Ci sono riuscito in un settore, quello finanziario, dove è sempre stato molto molto difficile farlo. Ai miei tempi il mercato era in mano alle banche e gli unici imprenditori nel mondo degli investimenti erano gli agenti di cambio, una ristrettissima cerchia di persone quasi impenetrabile dall’esterno.

Bisognava scommettere sul fatto che anche in Italia sarebbe nato un vero mercato dei capitali. Cosa che, fortunatamente per me, accadde in coincidenza con il mio primo impiego presso la Banca Manusardi (oggi Fideuram) e l’arrivo dei fondi comuni di investimento. 

Era il 1985. L’esperienza chiave per diventare imprenditore la feci come manager in Giubergia Warburg. Una start up nata dall’unione di due forze, la famiglia Giubergia e il gruppo inglese Warburg, a quei tempi uno dei marchi più noti della City londinese. Venivo da Mediobanca, e i soci mi offrirono di guidare l’azienda. Avevo solo 32 anni, un’opportunità straordinaria. La società divenne negli anni successivi leader nell’intermediazione di Piazza Affari e fu il mio trampolino di lancio per l’avventura imprenditoriale che avevo tanto atteso.

▶ ESTRATTO DEI DATI:
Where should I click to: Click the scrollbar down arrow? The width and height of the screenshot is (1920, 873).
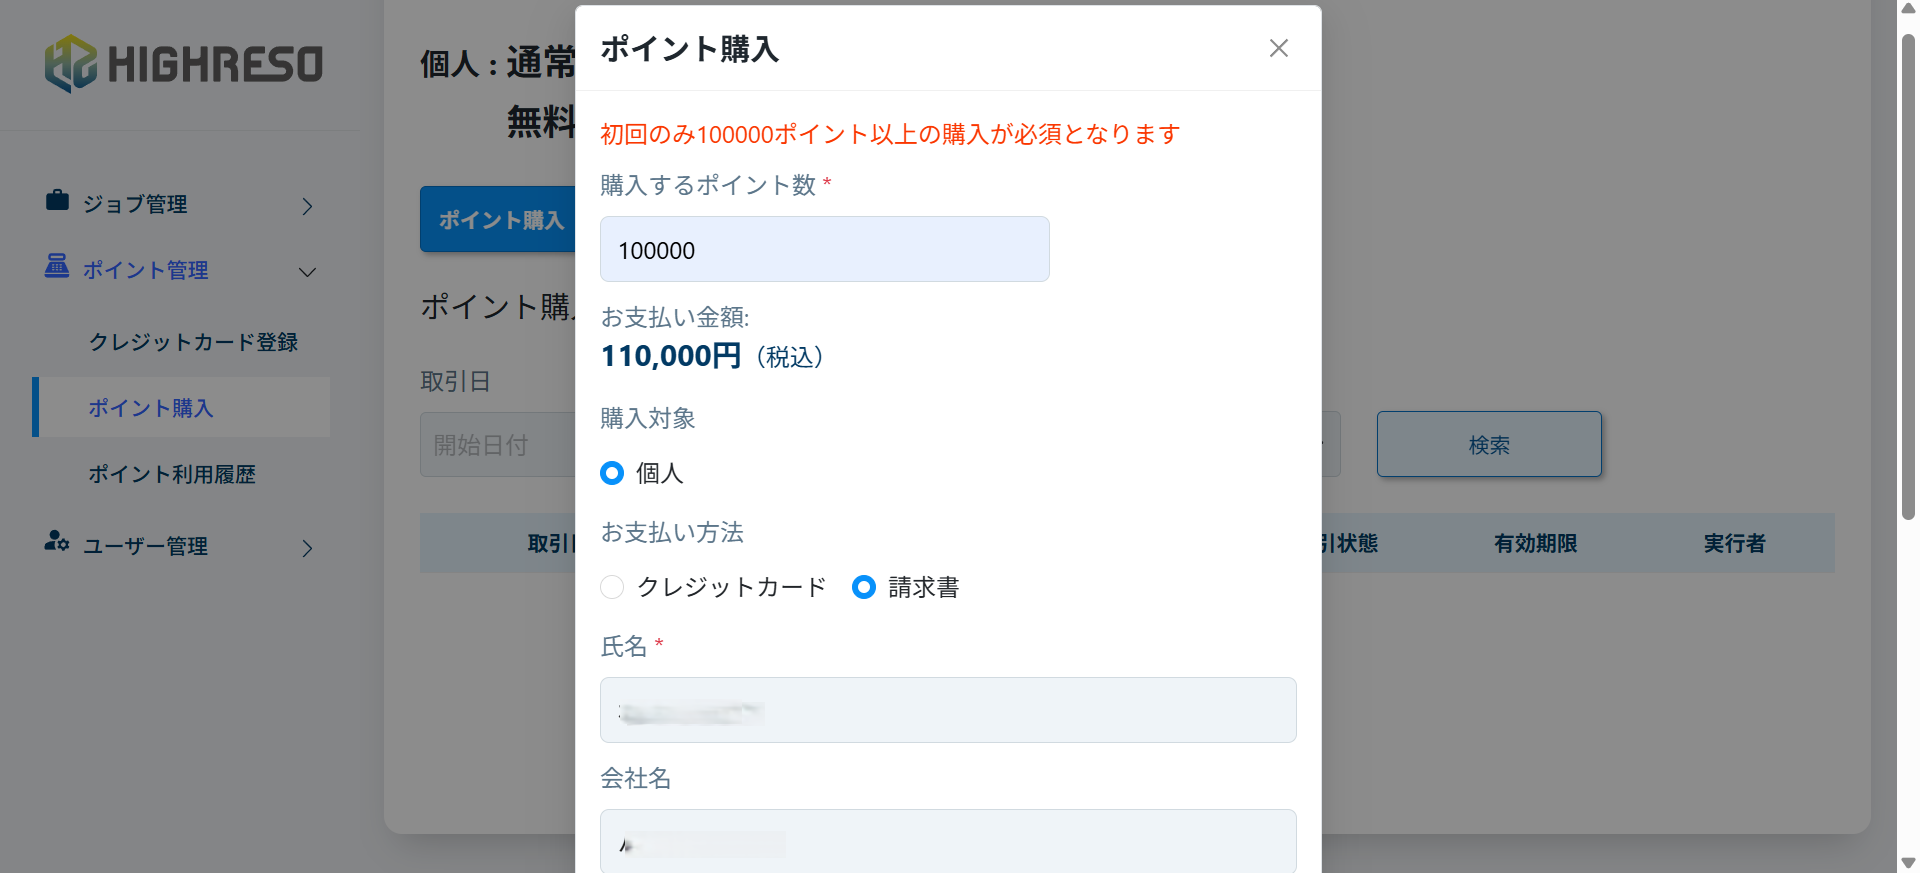[1908, 863]
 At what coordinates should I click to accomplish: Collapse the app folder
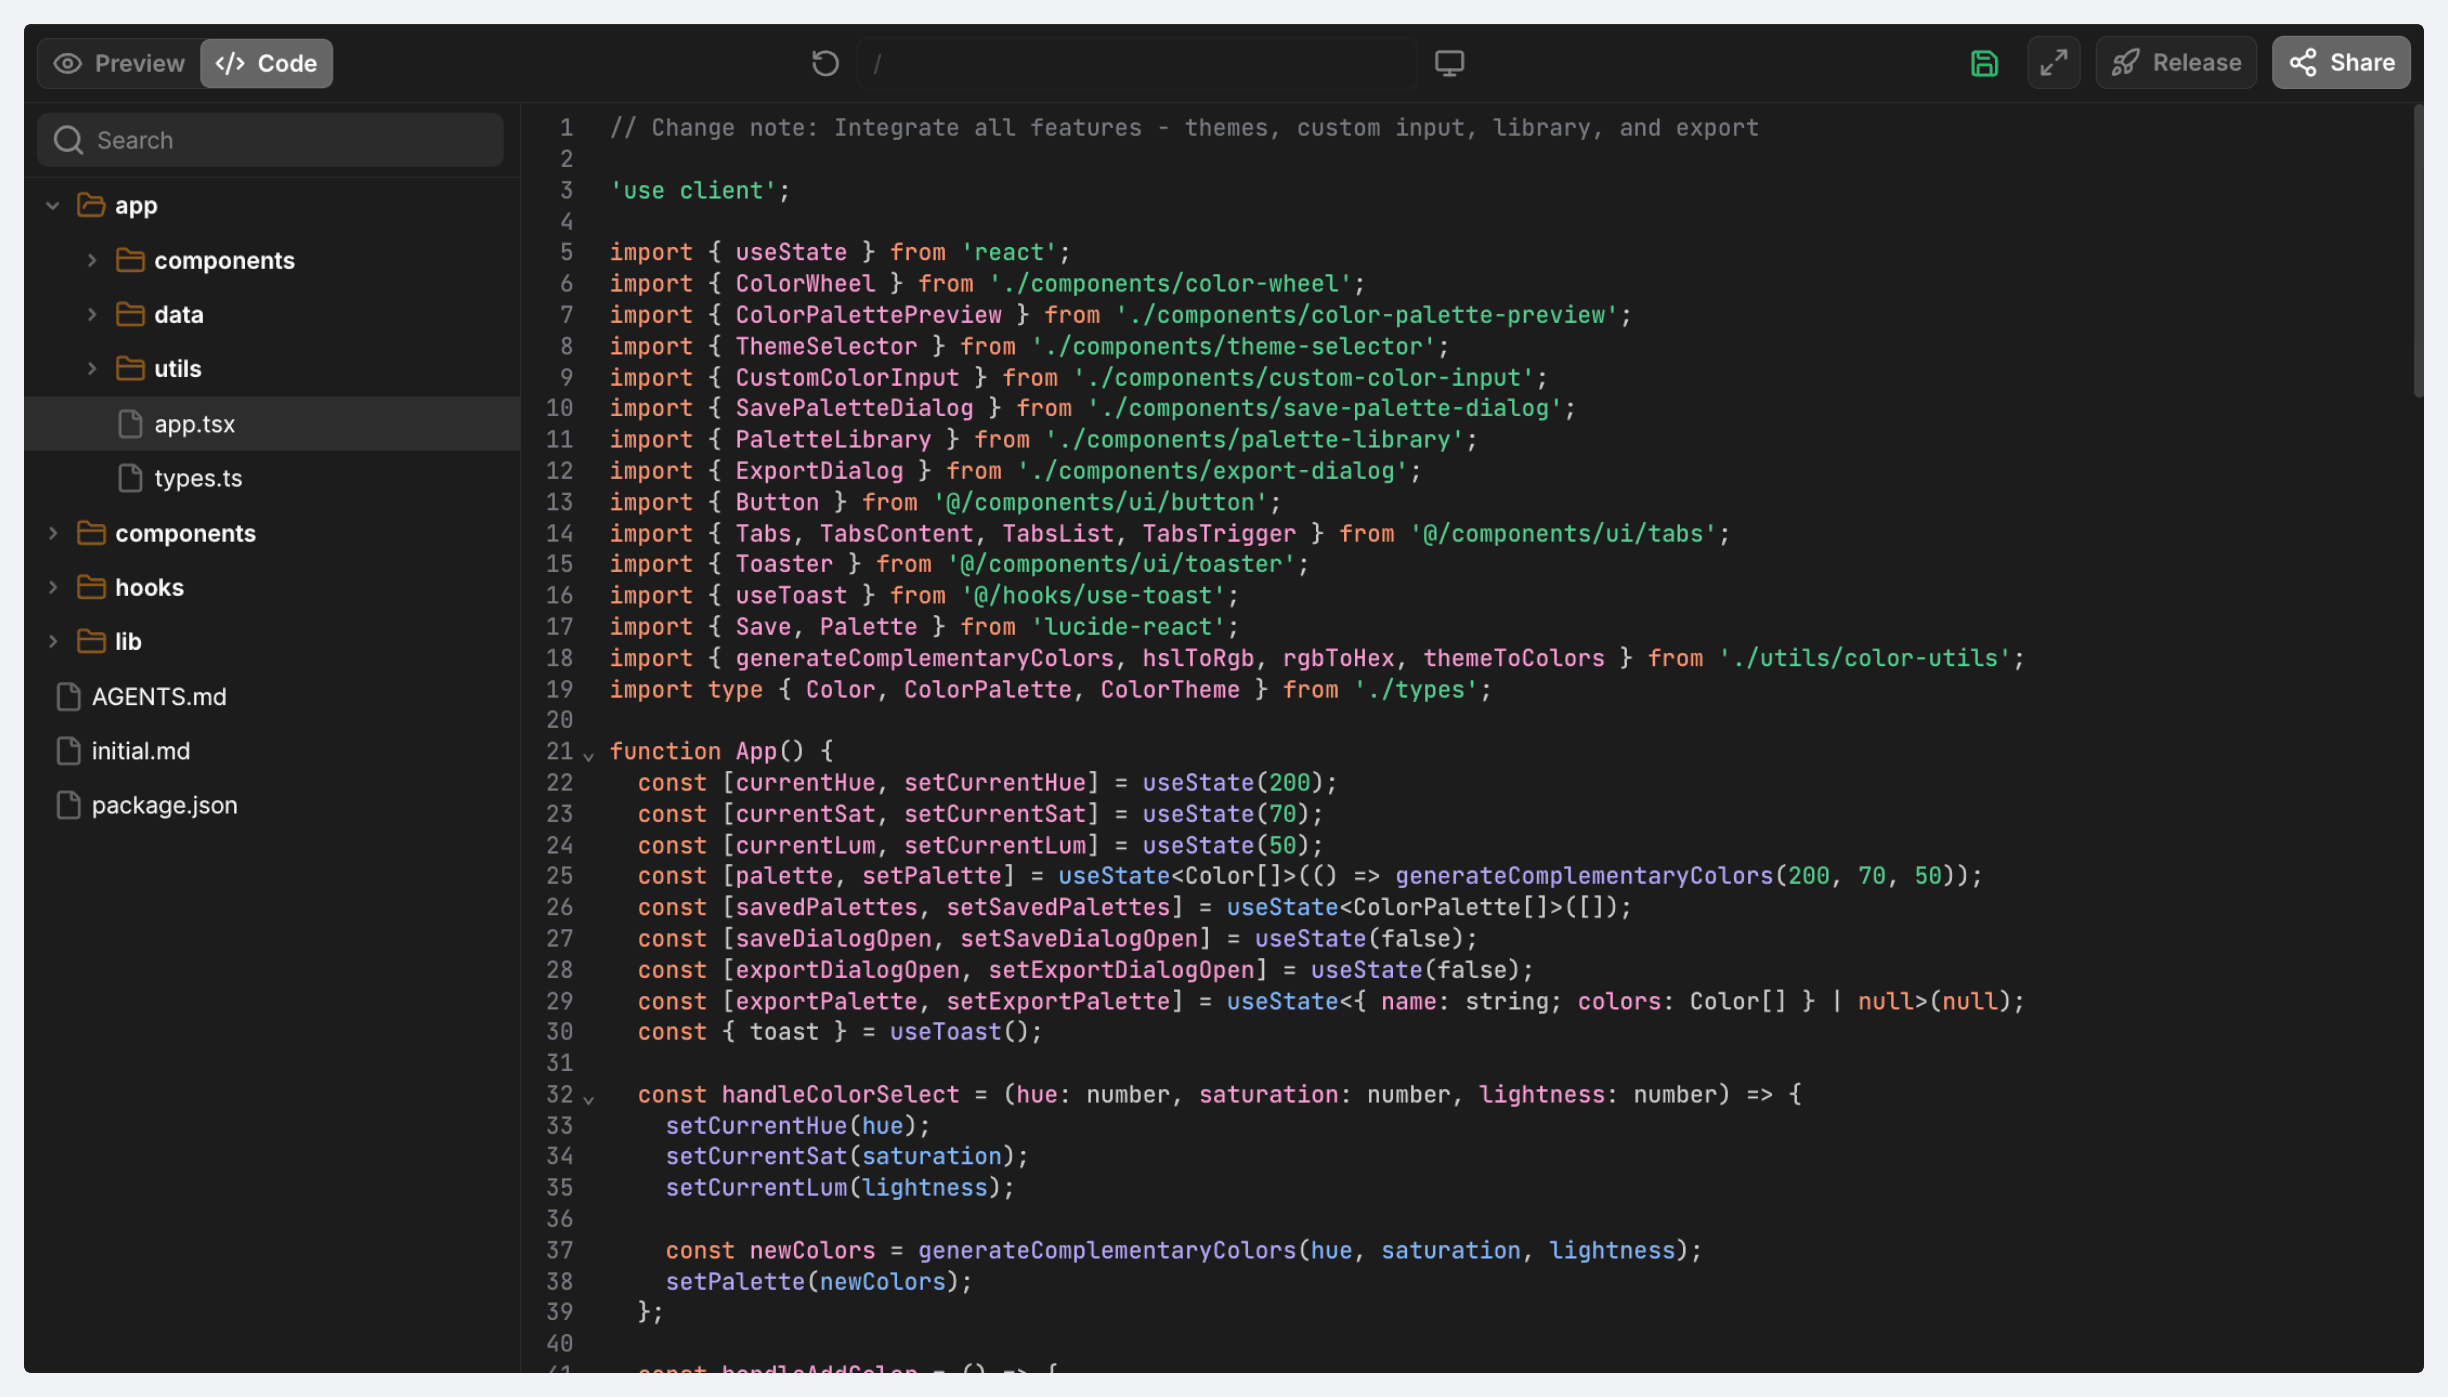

▶ OBIETTIVO DELL'ESERCIZIO: Prosegua il racconto sulla carriera nel settore finanziario a partire dall'ultima frase riportata. Le righe non servono ai fini dello svolgimento.

▶ RISULTATO DEL COMPITO:
Nel 1999, in un ufficio temporaneo di Via Conservatorio a Milano, in mezzo a scatoloni e speranze, prese forma Kairos. Un’azienda che ho guidato per oltre vent’anni e che è stata per me molto di più di un lavoro. È stata la mia passione. Ma non ho mai dimenticato un altro impegno che sin da ragazzo avevo preso con me stesso, quello di cambiare vita al compimento dei sessant’anni. Come scrivo in “Uomini e Soldi” non mi sarei mai aspettato che fosse proprio quest’ultimo passo ad essere il più difficile. Lasciare l’azienda che hai contribuito a fondare e che hai guidato per tanti anni, le persone che hai selezionato una ad una e con le quali hai attraversato ogni genere di difficoltà, i clienti e le loro famiglie, è un pensiero che spesso mi ha preso alla gola e tolto il sonno. Ma sono andato avanti certo di fare la cosa giusta.

Così ho fondato Samhita. Già la scelta del nome dice molto. Kairos è un archetipo che indica il momento magico, il carpe diem. La fase nella vita in cui sei al massimo delle tue capacità fisiche e intellettive. Samhita vuol dire collegare, unire, mettere insieme. Appartiene a una fase diversa, in cui la saggezza che proviene dall’esperienza prevale sulla forza dell’azione.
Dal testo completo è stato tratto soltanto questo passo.